The jury concluded that the doctor was negligent, which led to the injury and death of the child. The child’s family was awarded $400,000 in pain and suffering and $100,000 in monetary loss. In addition, the jury also granted $7.5 million in punitive damages. The trial court reduced the punitive damages to $1.2 million and the Appellate Division further reduced it to $500,000. The court’s decision was based on a U.S. Supreme Court explanation that highlighted 3 critical considerations for punitive damage awards:

  • The difference between the plaintiff’s “actual and potential harm suffered” and the damages award
  • How “reprehensible” the misconduct was
  • Awards in other comparable past cases

The important thing to note here is that the decision was arrived at by the very issue of punitive damages for destroying evidence in order to avoid liability. The court said that it was undisputed that the doctor had destroyed her handwritten notes and because of that action of hers, the content of the notes could not be proven. In the court’s words, “Allowing an award of punitive damages for a medical professional’s act of altering or destroying medical records in an effort to evade potential medical malpractice liability will serve to deter medical professionals from engaging in such wrongful conduct, punish medical professionals who engage in such conduct, and express public condemnation of such conduct.” Moreover, the possibility of professional disciplinary action should not preclude medical professionals from being liable for punitive damages for altering or destroying medical records in an effort to evade medical malpractice liability. The court also rejected the defendant’s argument that there was no damage from the destruction of the records since the plaintiff was able to prevail despite it.
What does the outcome of this case convey? Note taking is very important, and that must be properly done. Ideally, notes should be made in the patient’s file when the exam is done, instead of at a later date because by then memory may have failed and scribbled notes are more difficult to comprehend. This pediatric endocrinologist made the mistake of waiting until the plaintiff’s lawyer called to type her notes into the patient’s record and then destroying the original handwritten notes. This is what made the jury suspect the content of the original notes, which could not be verified. Another grave mistake she made was failing to consider the possibility of type 1 diabetes and educating the parents about the risks of diabetes and what symptoms to look out for. Since the original notes were destroyed, it was impossible to verify what actually happened during those appointments. A valuable lesson to learn is not to discard original handwritten notes, and be constantly aware of the medical malpractice risk.
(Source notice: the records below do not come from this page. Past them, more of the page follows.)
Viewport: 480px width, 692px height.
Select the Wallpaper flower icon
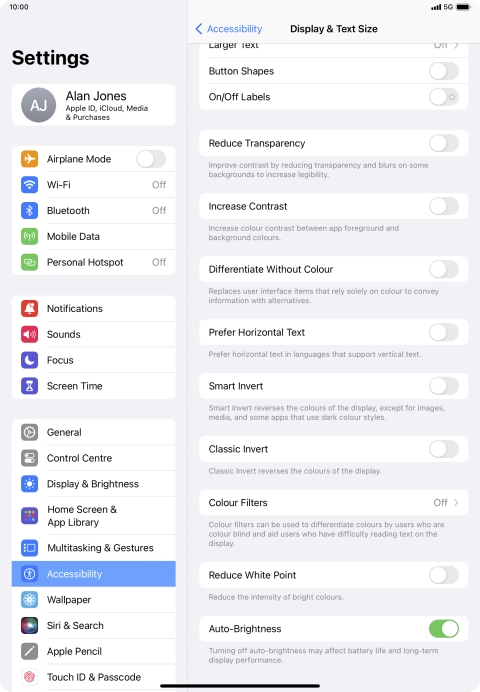pyautogui.click(x=30, y=599)
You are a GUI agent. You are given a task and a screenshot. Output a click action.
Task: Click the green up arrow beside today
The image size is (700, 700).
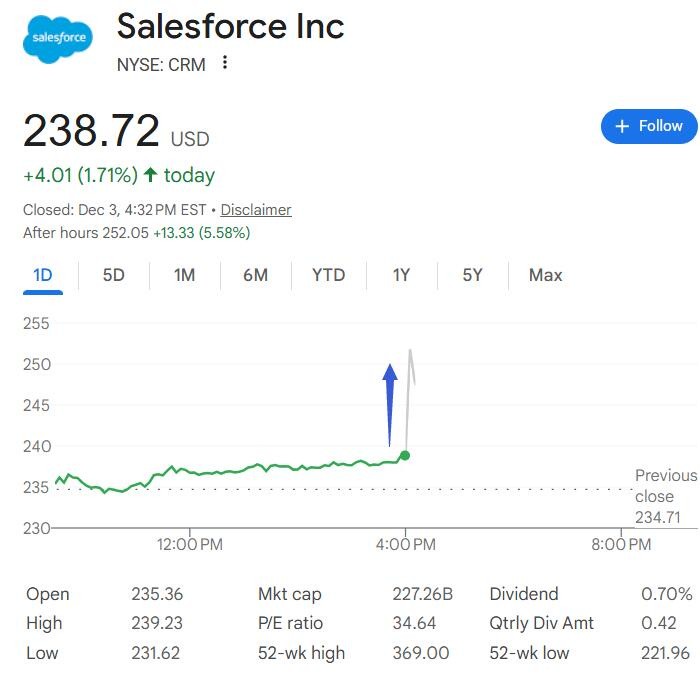click(x=150, y=175)
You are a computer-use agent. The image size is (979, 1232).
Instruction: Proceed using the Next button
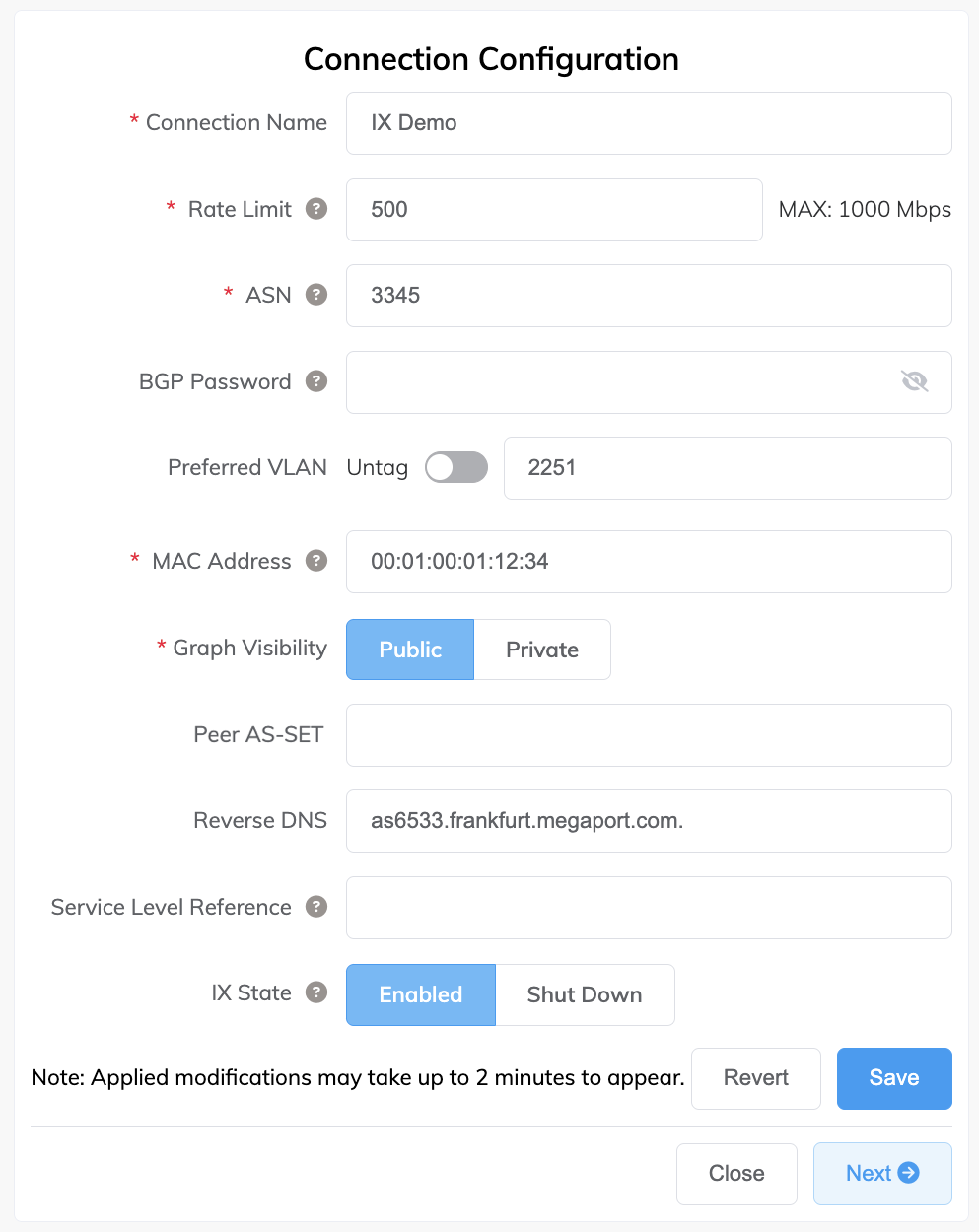(881, 1173)

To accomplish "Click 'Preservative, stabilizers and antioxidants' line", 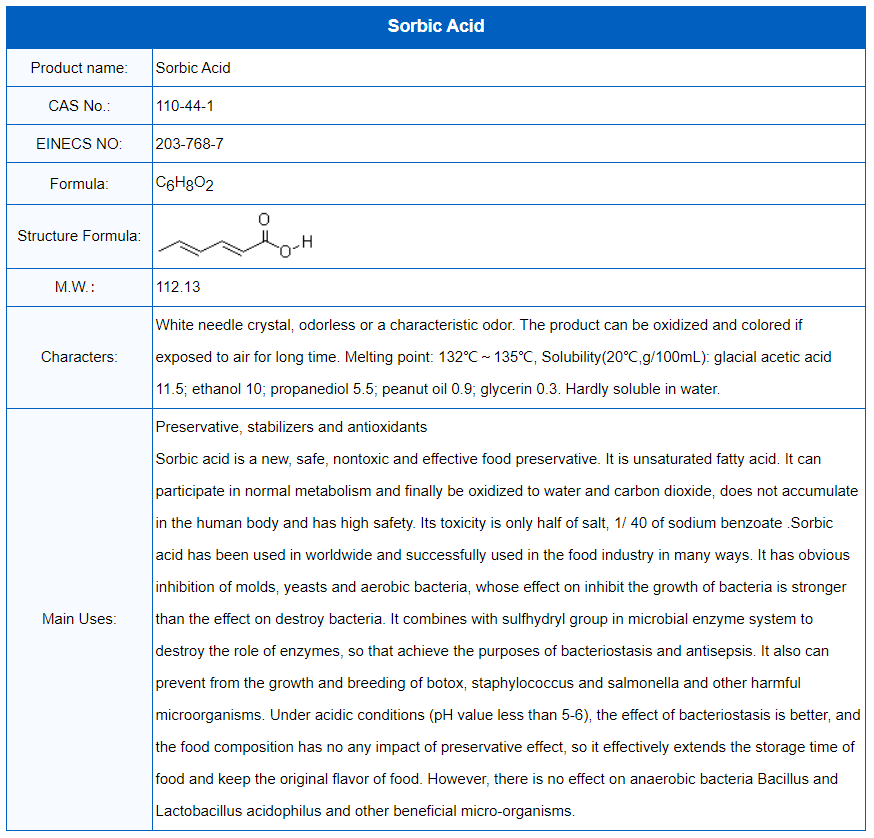I will 291,427.
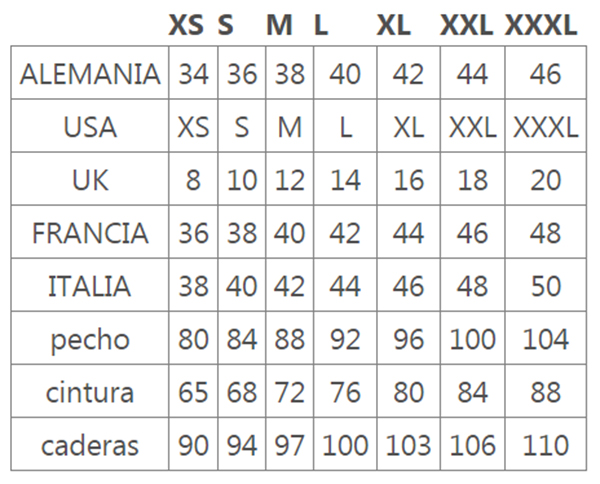Select the FRANCIA size 36 cell

pyautogui.click(x=193, y=233)
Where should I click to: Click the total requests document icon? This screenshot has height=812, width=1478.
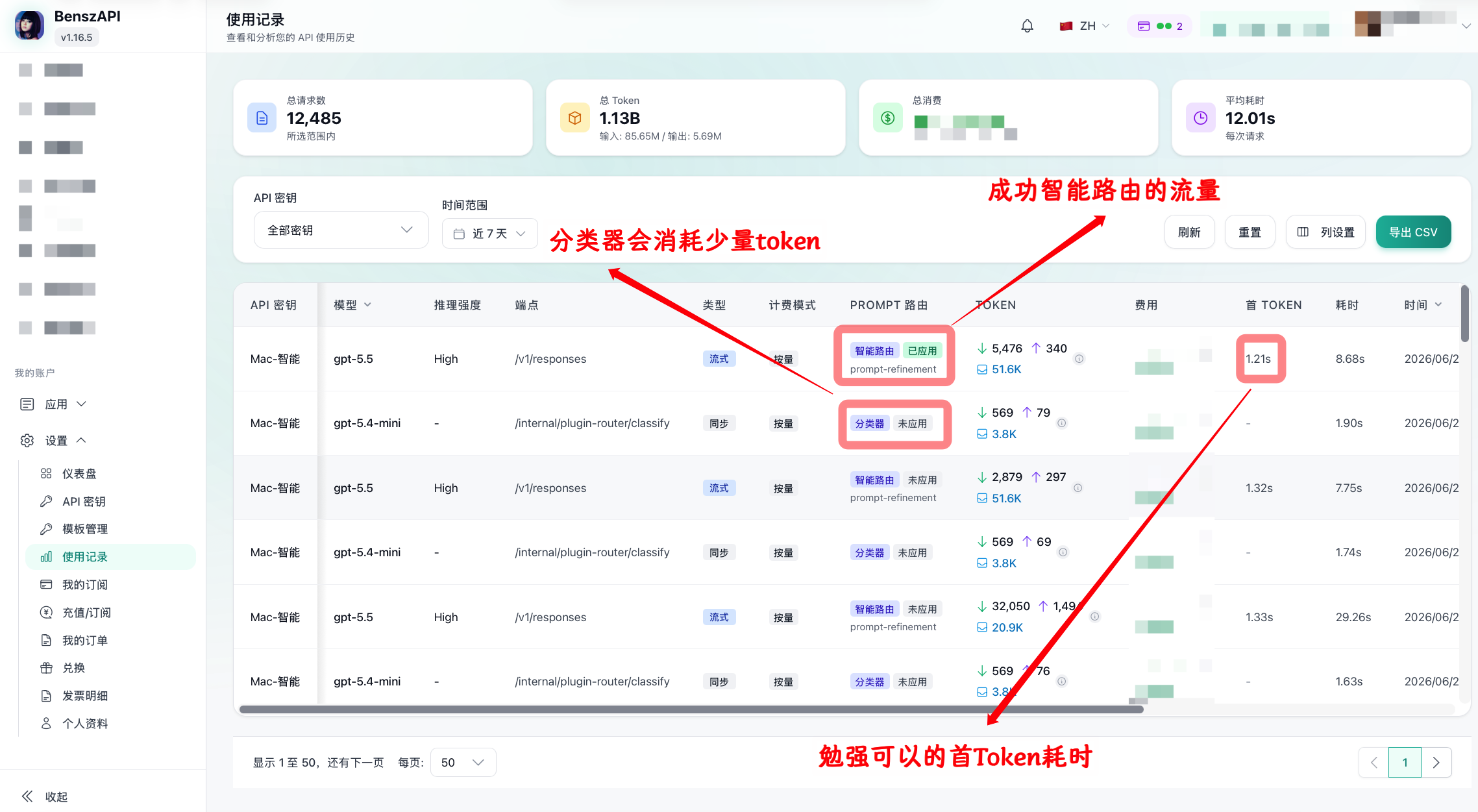tap(262, 117)
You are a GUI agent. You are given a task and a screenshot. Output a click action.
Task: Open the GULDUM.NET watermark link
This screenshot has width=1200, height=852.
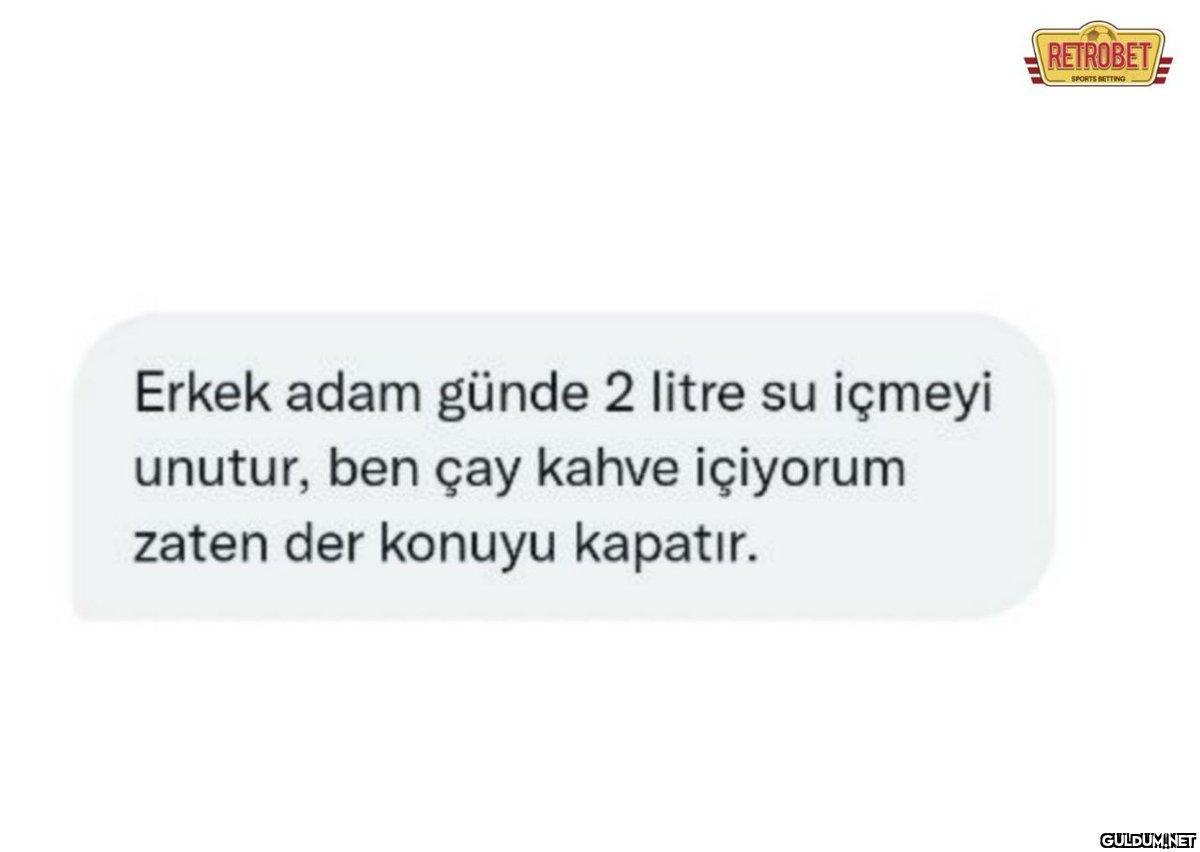click(1146, 837)
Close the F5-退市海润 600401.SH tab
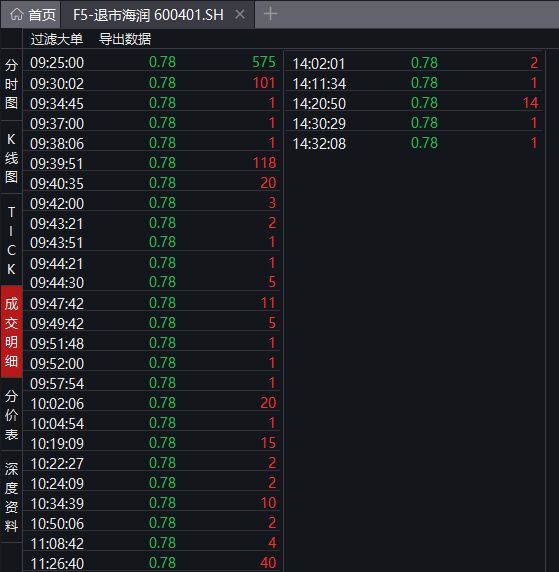 point(240,15)
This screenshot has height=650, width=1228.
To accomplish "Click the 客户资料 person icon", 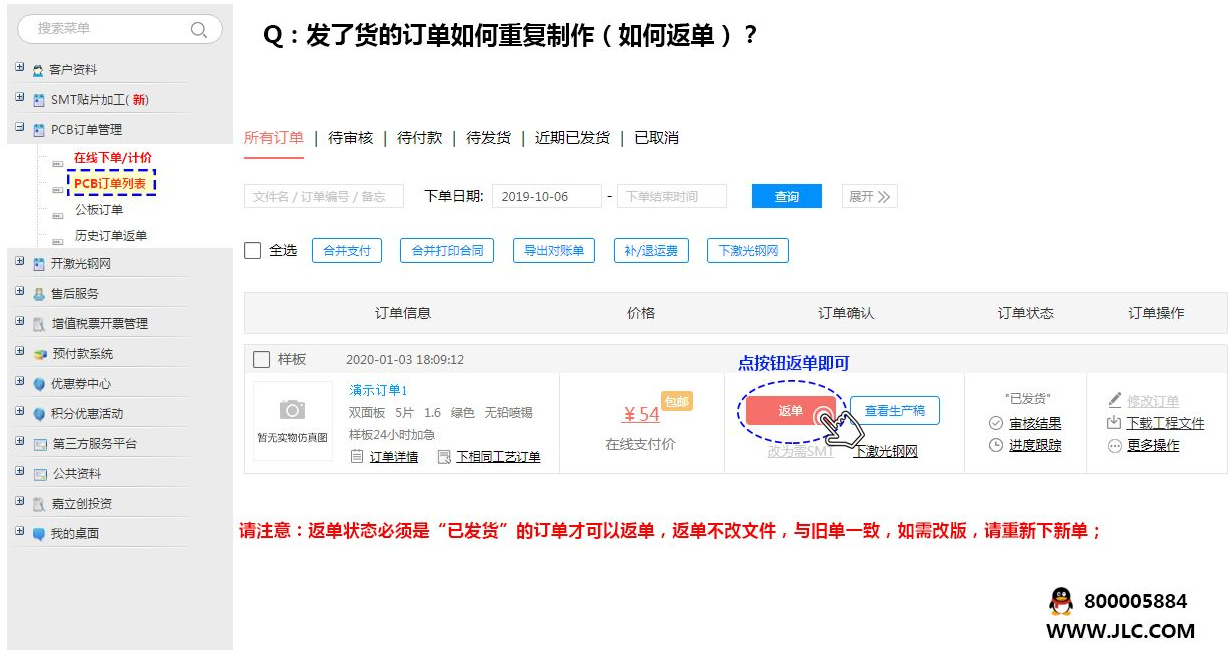I will pos(38,70).
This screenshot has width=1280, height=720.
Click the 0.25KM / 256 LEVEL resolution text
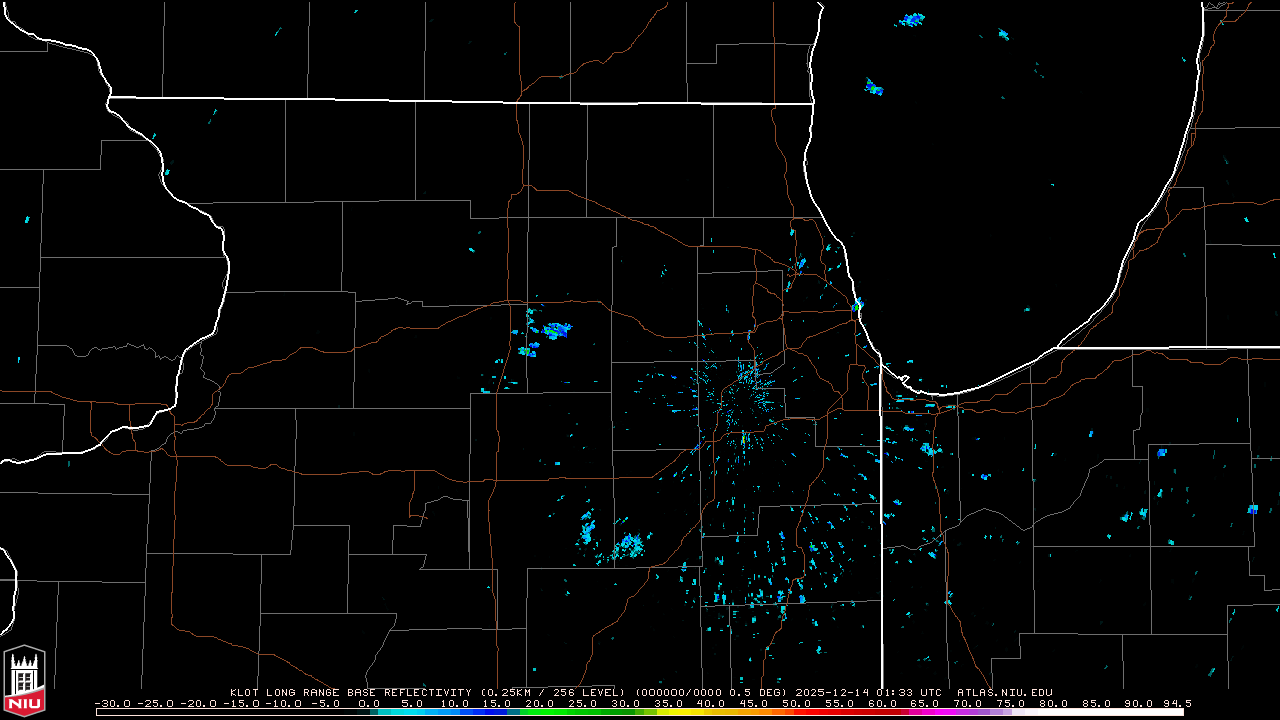coord(552,692)
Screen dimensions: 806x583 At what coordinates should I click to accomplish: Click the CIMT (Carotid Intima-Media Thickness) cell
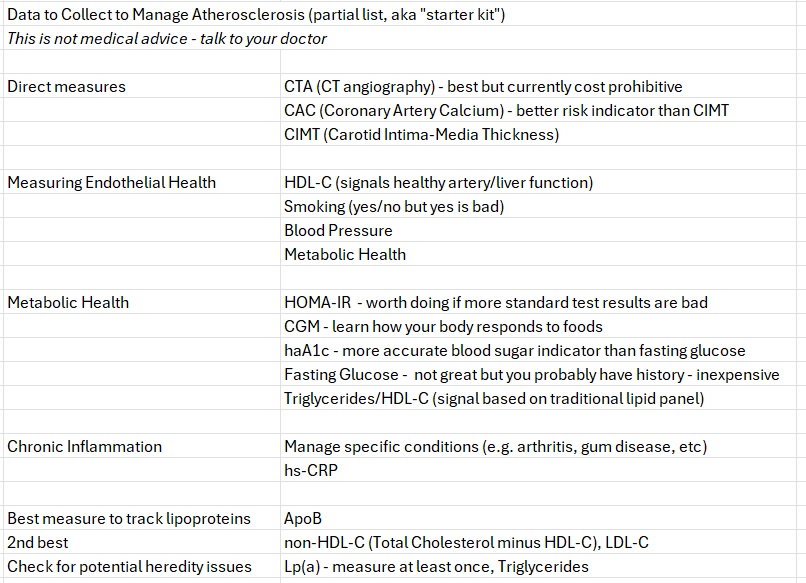click(421, 134)
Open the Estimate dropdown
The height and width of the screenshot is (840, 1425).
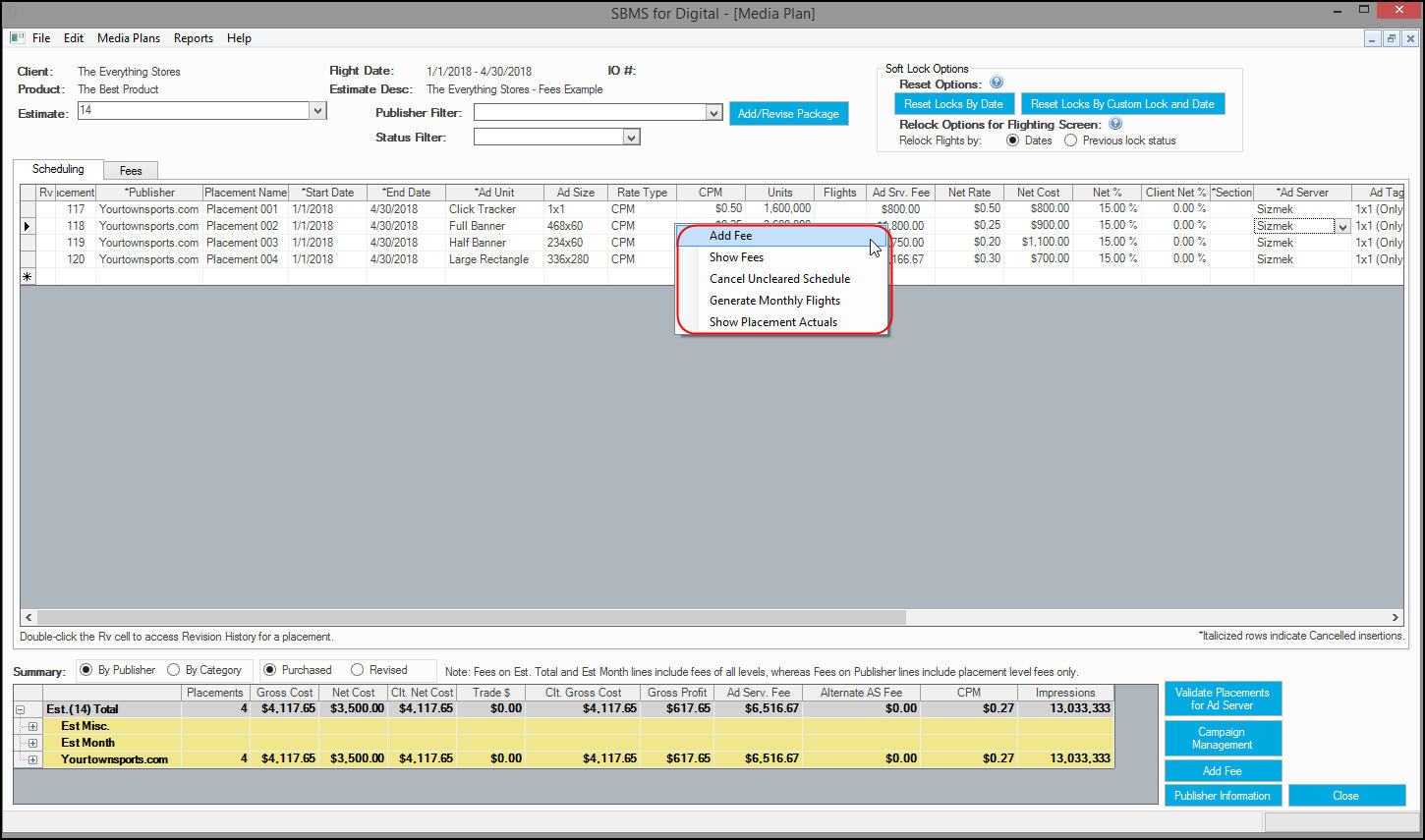coord(317,111)
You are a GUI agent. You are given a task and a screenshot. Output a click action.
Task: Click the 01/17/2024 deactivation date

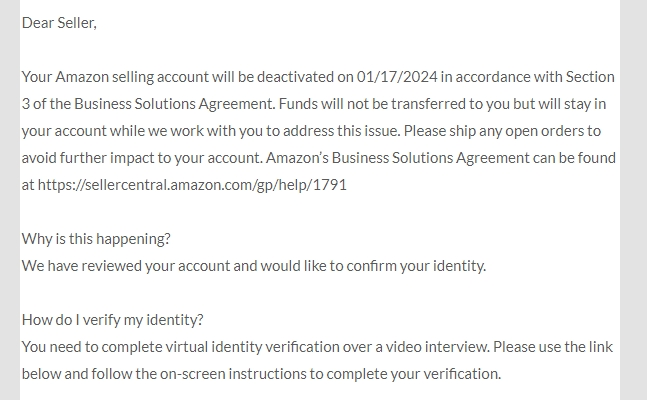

A medical chart review company reviewing medical records for medical malpractice lawyers would know the difficulty incomprehensible notes can create in arriving at a clear understanding of the injury or illness. This case clearly highlights the need to properly maintain and preserve medical records. Punitive damages are very rarely awarded in medical malpractice cases. It is expected that this case will lead to increased attempts to have juries consider punitive damages in claims alleging that medical records were altered or inappropriately lost.

Disclaimer: This blog contains general information about the legal issues discussed. This material is purely for informational purposes and may not reflect the most current legal developments. This content should not be taken as legal advice. For professional advice on legal issues, consult a licensed attorney.